# EXERCISE
The records are to be restated in their entirety, word for word.
** Opening PROVIDED DATA block **
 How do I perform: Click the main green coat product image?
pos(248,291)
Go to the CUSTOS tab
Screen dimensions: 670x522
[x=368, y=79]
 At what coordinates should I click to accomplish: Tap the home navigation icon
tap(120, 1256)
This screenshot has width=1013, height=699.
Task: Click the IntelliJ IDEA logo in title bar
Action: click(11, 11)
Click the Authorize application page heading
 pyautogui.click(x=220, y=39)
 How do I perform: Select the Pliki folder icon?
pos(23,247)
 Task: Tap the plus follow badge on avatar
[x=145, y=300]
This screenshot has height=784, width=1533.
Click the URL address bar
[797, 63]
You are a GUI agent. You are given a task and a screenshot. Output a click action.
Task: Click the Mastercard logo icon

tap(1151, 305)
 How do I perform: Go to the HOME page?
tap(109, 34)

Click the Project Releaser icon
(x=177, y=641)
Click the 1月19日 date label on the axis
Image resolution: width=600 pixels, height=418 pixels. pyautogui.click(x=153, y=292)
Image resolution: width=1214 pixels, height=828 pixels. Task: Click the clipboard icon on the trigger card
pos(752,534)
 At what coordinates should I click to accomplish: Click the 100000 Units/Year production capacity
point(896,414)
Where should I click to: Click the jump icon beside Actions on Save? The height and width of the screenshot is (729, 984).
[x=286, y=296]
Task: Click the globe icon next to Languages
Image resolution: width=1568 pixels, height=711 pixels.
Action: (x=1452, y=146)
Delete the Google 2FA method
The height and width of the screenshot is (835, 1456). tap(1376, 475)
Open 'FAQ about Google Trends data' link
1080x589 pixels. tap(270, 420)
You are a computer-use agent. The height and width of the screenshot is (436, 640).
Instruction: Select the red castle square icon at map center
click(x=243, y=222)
** Closing PROVIDED DATA block **
# SOLUTION FOR THIS PROBLEM
 How do I perform: Click the main green coat product image?
pos(248,291)
Go to the CUSTOS tab
Screen dimensions: 670x522
[x=368, y=79]
 At what coordinates should I click to accomplish: Tap the home navigation icon
tap(120, 1256)
This screenshot has width=1013, height=699.
Task: Click the IntelliJ IDEA logo in title bar
Action: click(11, 11)
Click the Authorize application page heading
 pyautogui.click(x=220, y=39)
 How do I perform: Select the Pliki folder icon?
pos(23,247)
 Task: Tap the plus follow badge on avatar
[x=145, y=300]
This screenshot has height=784, width=1533.
Click the URL address bar
[797, 63]
You are a GUI agent. You are given a task and a screenshot. Output a click action.
Task: Click the Mastercard logo icon

tap(1151, 305)
 How do I perform: Go to the HOME page?
tap(109, 34)

Click the Project Releaser icon
(x=177, y=641)
Click the 1月19日 date label on the axis
Image resolution: width=600 pixels, height=418 pixels. pyautogui.click(x=153, y=292)
Image resolution: width=1214 pixels, height=828 pixels. Task: Click the clipboard icon on the trigger card
pos(752,534)
 At what coordinates should I click to accomplish: Click the 100000 Units/Year production capacity
point(896,414)
Where should I click to: Click the jump icon beside Actions on Save? The height and width of the screenshot is (729, 984).
[x=286, y=296]
Task: Click the globe icon next to Languages
Image resolution: width=1568 pixels, height=711 pixels.
Action: (x=1452, y=146)
Delete the Google 2FA method
The height and width of the screenshot is (835, 1456). tap(1376, 475)
Open 'FAQ about Google Trends data' link
1080x589 pixels. tap(270, 420)
You are a computer-use agent. The height and width of the screenshot is (436, 640).
Instruction: Select the red castle square icon at map center
click(x=243, y=222)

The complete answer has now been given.